Some of Michelle’s sartorial choices have also been polarizing. When she showed up in a sleeveless dress to listen to her husband speak before Congress, pundits were enraged. Betts notes. However, that Jackie also appeared in Congress in a similar dress, but it didn’t elicit the same reaction.

“Perhaps because [Jackie] didn’t convey the same message of strength and power” as the athletic, 5’11” Michelle, Betts hypothesizes. Again, there was a similar reaction when Michelle emerged from Air Force One in hiking shorts; Hillary’s turn in shorts when her husband was in office was largely ignored. Michelle was also criticized for wearing a cardigan to meet the Queen and—gasp!—for touching the British monarch.

But it’s all her “letting women know that the word appropriate has changed,” says designer Michael Kors. She could have easily gotten into the Washington uniform of somber pantsuits, but “she chooses clothes that make her stand out, that says her individual style [and] not a fashion follower,” Betts writes.
At 5’11” and the first African-American First Lady, Michelle would have easily stood out in Washington. However, Betts makes special note of the woman’s gumption to dump “the whole stuffy etiquette” behind [Washington’s rules].

“If no one broke the rules, we still wouldn’t have the bikini,” Jenna Lyons, chief designer of J Crew, tells Betts. “There are no rules for her. She’s done everything her own way… I love that Michelle Obama is making the White House a bit more approachable and real. I think that means a lot to people.”

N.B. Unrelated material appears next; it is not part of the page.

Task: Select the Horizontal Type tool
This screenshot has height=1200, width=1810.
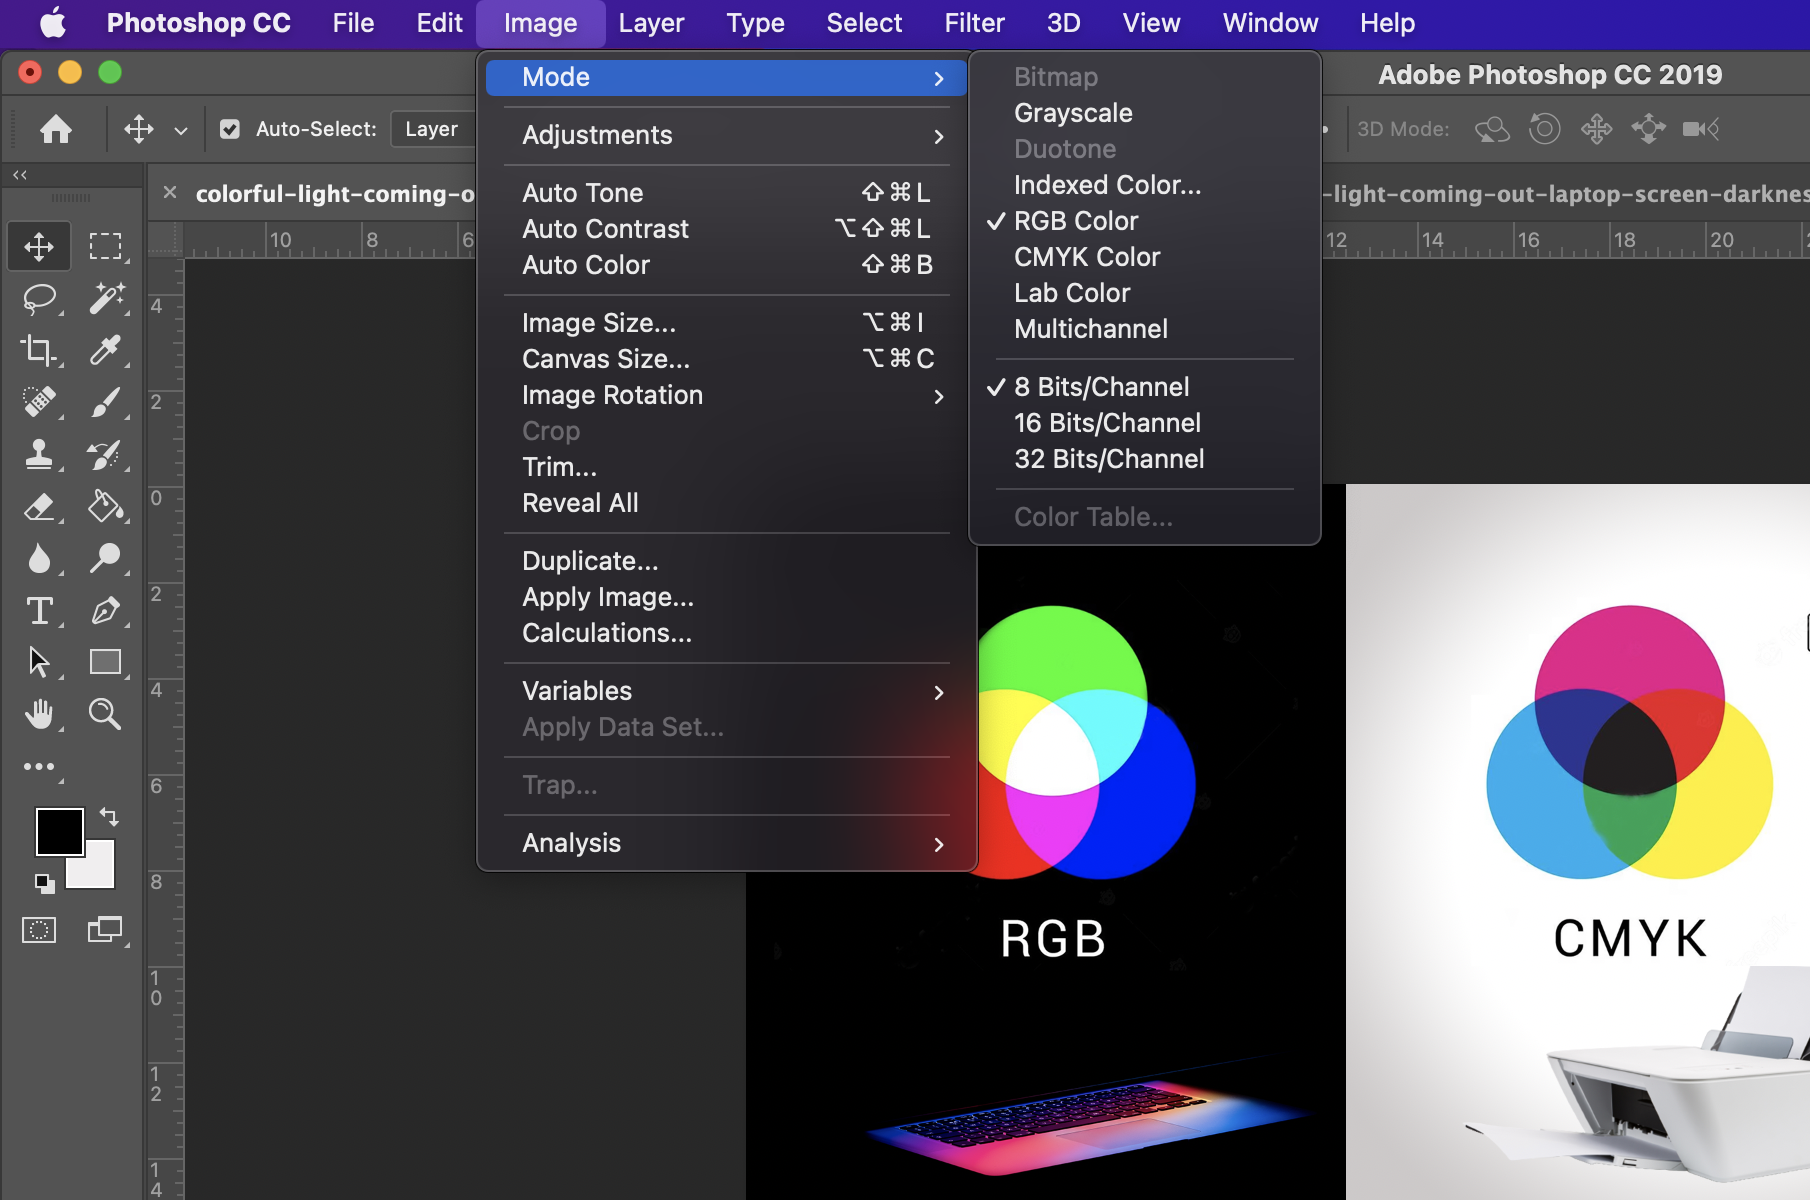Action: pos(39,610)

Designer Thakoon add: “She is someone with authority and style that people can look up to… her body is the body of a modern woman today. She wears dresses that are tight with the body, but she’s not a size four, and it looks good on her… I think Michelle Obama is an icon. She has perhaps even surpassed Jackie O because the world is bigger now than it was then.”


Favorite image

There’s a real-ness to Michelle that is relatable to women, including Betts, who writes that her favorite image of the First Lady is that of her in jeans and sneakers, with an iPod, walking the family dog Bo.


Betts digs far and deep into how this intriguing Michelle style was developed, tracking down her Chicago working-class roots, her life at Princeton, and into her role as a mother who gave up a lucrative career to throw her support behind her husband’s political ambitions.

“One of the reasons she exemplifies the power of style is that she is helping liberate a generation of women from the false idea that style and substance are mutually exclusive,” Betts writes.

“She is defining the dress code for the ’you can’t have it all’ generation, a generation that wants to be paid as much as men, and have the same opportunities as men, but doesn’t want to dress like them or to define the principle of femininity in male terms.”